## Problem
Using the records below, repeat exactly the lines from the one holding "The width and" through the one holding "Click the price increase announcement text", both ends included, and no others.

## Available data

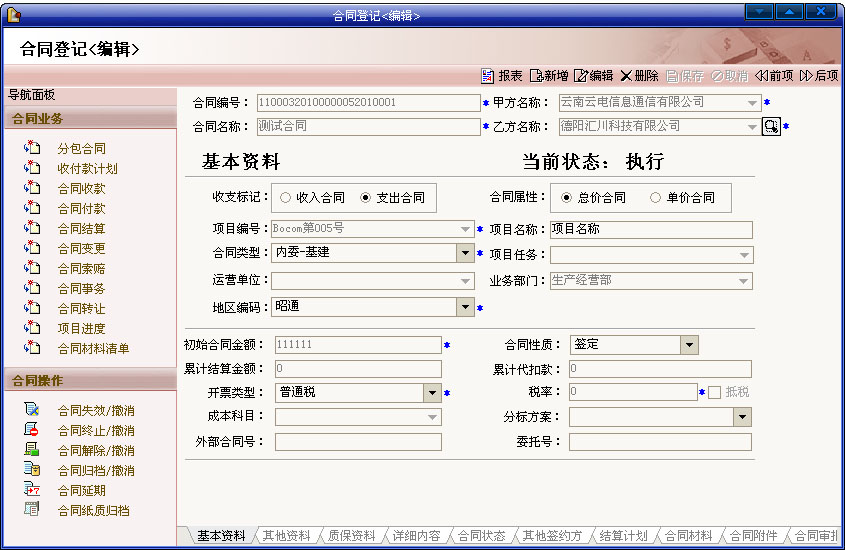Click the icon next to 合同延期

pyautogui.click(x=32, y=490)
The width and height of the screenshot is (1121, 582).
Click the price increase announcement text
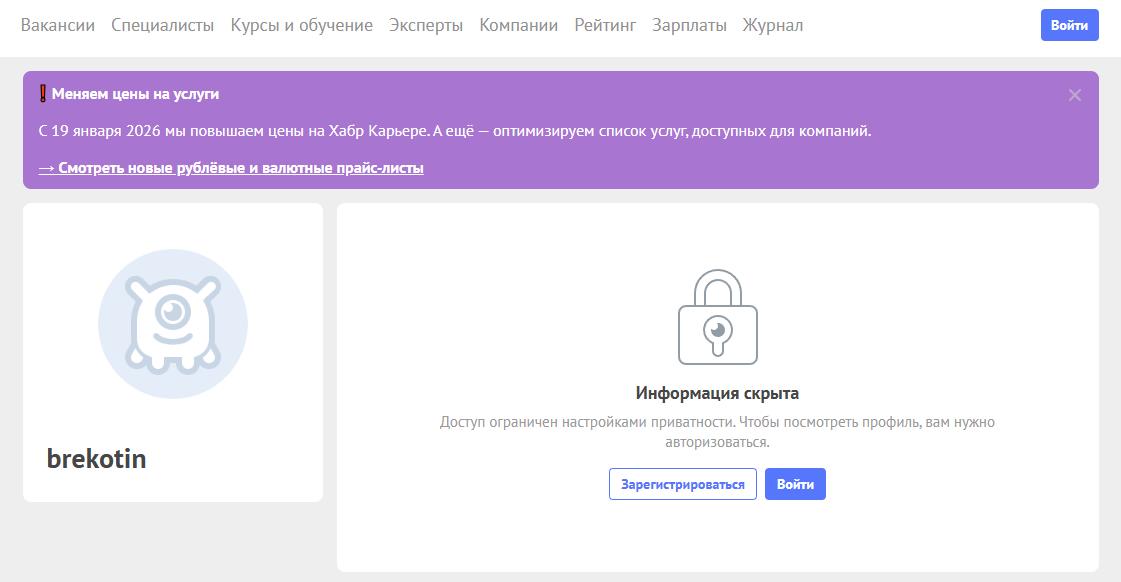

--

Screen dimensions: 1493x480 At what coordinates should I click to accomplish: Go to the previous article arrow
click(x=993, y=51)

## Response
The width and height of the screenshot is (1121, 582).
Click the price increase announcement text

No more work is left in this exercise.